According to SLI, under alternative conditions such as high or hyperinflation, a portfolio skewed towards open market rents would be better placed to optimise returns and protect against inflation.

Looking at why real estate can continue to offer hedging as GDP growth improves, Ms Breen said one positive of the debt-fuelled run up to the top of the property market in 2007 was modest levels of construction.

“Available grade-A stock in a recovering tenant market remains in modest supply,” she added.

“This supports expected rental inflation in 2014 and we expect pressure on rents to remain positive, with banks still negatively incentivised to lend.

“Any resurgence of construction activity and confidence has typically followed a sustained period of above-average tenant demand. Our modelling anticipates average demand at best over the next three to five years in most markets.”

Ms Breen’s research has looked at property’s hedging capacity in various scenarios, including high inflation in the UK during the 1970s and Japan’s lost decade of deflation.

Taking the UK first, inflation from the late 1960s until the end of the 1980s averaged 10 per cent a year, but commercial real-estate rents grew 11 per cent and capital values 9 per cent, earning the asset class its hedging reputation.

Ms Breen highlighted several property-friendly developments over this period, including rent review periods narrowing from 15 to five years.

“Essentially, this marked property’s transition from a fixed interest asset to delivering more of an equity-type return, as landlords were better able to lock in any upside in values more frequently,” she said.

“Over these decades, commercial real estate clearly delivered inflation protection, but the drivers of growth were partly large flows into the asset class, pushing down yields. Rents did keep pace with inflation, but it is significant this was supported by regulatory intervention that stifled new supply.”

As for Japan’s deflationary environment for much of the 1990s and 2000, Ms Breen said the country’s real-estate picture is split in two – the 1980s asset bubble fuelled by excessive debt, and the deflation decade from 1999, where values have eroded due to a lack of growth and absence of price stimulus.

“It will be interesting to observe [the impact of] the inflation policies of Abenomics on real estate asset values in the decade ahead,” she added.

Thirst for property shows no signs of abating as fund sales boom

Property fund sales rocketed by almost 300 per cent year-on-year in May, with the asset class the best monthly seller for the first time in almost five years.

According to the latest stats from the fund management trade body the IMA, investors ploughed £491m into property funds over the month, which not only makes them the most popular fund category among retail investors for the first time since December 2009, but also represents a massive 290 per cent rise on the £126m achieved during the same period last year.

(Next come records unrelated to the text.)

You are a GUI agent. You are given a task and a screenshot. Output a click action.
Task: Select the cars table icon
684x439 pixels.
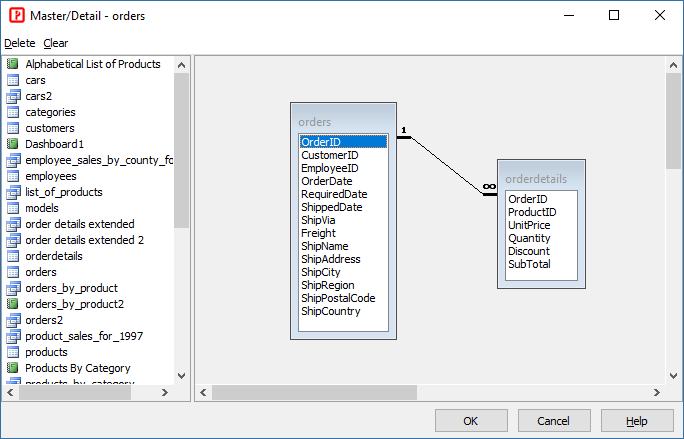point(13,80)
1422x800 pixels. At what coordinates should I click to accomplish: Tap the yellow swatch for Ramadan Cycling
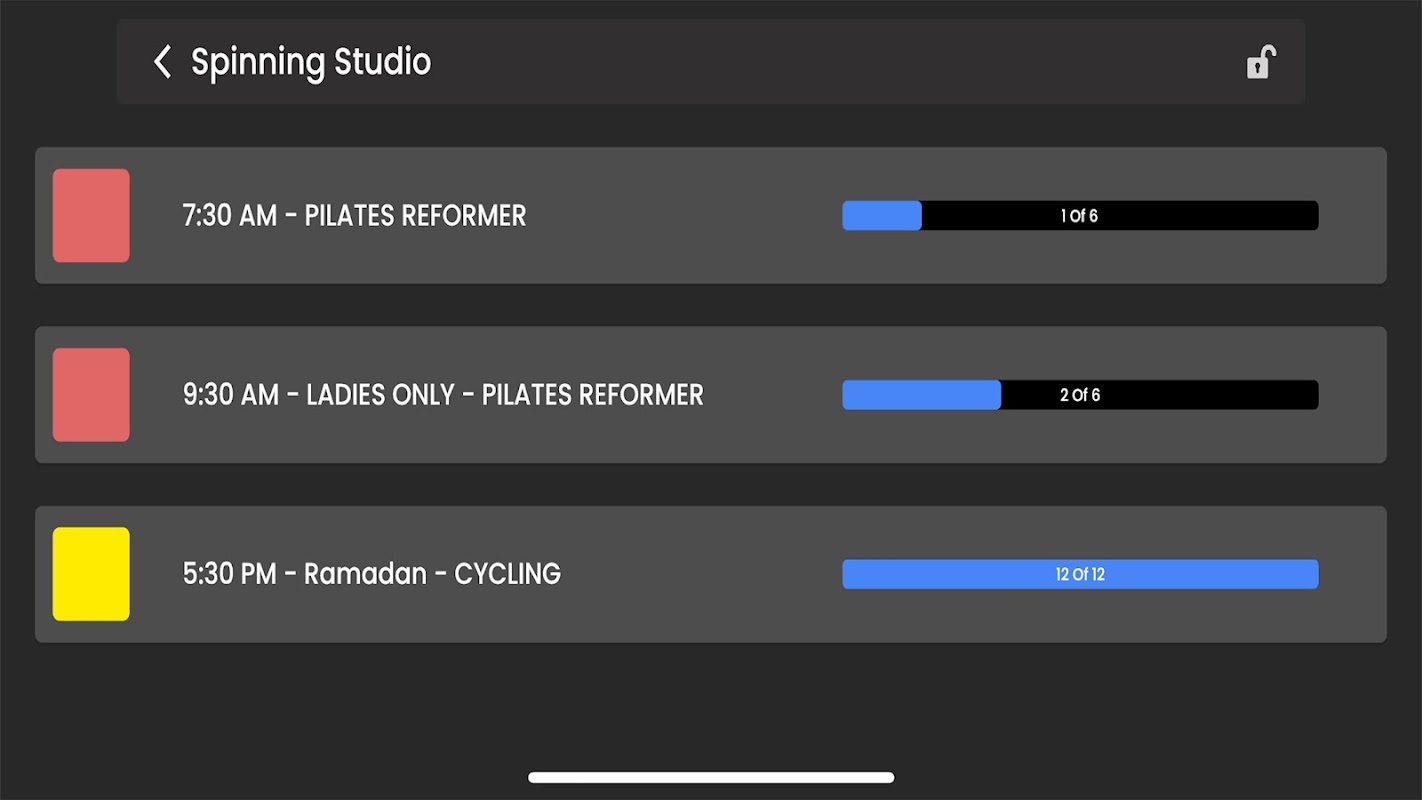coord(91,574)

The nearest rival, UK Equity Income, was significantly behind with a tally of £270m.

Wealth managers have cited the accelerating UK economy, the booming residential market and poor value in the fixed income space as being chiefly responsible for driving the funds’ appeal.

While the average Global Bond portfolio has risen 1.1 per cent in the past 12 months and the typical UK Gilt vehicle has edged ahead by just 1.6 per cent, property investors are sitting on a gain of 8.2 per cent, according to data from FE Analytics.

Given the more favourable yields on offer, with some funds pushing towards 5 per cent, Gavin Haynes, managing director at Whitechurch Securities has been increasing positions for some time.

“I am not surprised to see that there is an increase in demand for commercial property,” he said. “The asset class is looking attractive on a number of levels. The upturn in UK GDP in the past year is positive for the sector and provides scope for capital appreciation. However, the increased flows could dilute returns if cash weightings increase.”